> EXERCISE OBJECTIVE
Once you find a line containing the word "Expand" in the entries below, copy it.

(Collected data entries)
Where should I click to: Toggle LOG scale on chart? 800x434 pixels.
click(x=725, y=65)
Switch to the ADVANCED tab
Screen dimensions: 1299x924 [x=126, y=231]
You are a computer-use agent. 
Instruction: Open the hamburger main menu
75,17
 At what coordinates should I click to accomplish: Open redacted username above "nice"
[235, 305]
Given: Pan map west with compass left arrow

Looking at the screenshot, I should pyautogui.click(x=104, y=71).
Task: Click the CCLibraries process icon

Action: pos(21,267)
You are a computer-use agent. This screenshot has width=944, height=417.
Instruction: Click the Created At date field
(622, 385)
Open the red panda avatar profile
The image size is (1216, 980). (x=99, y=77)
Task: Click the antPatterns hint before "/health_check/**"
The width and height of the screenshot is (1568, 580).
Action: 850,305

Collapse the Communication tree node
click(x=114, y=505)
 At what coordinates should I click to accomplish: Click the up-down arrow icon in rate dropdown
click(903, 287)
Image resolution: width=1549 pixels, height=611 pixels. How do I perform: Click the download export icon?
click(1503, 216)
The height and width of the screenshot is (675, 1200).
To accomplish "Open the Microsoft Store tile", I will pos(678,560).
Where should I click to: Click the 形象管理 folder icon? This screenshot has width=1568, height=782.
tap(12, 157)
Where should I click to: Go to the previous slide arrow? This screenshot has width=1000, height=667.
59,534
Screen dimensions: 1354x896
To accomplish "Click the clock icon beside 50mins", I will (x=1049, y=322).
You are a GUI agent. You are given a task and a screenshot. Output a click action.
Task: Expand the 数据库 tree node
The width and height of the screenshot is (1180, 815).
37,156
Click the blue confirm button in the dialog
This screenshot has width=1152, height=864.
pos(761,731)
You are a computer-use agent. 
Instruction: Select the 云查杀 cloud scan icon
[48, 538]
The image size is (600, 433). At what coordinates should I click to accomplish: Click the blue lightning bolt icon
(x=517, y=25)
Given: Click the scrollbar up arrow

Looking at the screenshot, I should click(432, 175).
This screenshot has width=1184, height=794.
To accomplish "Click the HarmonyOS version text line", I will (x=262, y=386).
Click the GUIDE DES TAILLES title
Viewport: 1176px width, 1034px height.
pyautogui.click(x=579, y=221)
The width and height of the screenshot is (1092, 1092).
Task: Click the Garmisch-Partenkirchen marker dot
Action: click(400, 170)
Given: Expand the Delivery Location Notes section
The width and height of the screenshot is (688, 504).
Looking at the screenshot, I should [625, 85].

> FINISHED EXERCISE
Task: Expand the 数据库 tree node
Given: Expand the Delivery Location Notes section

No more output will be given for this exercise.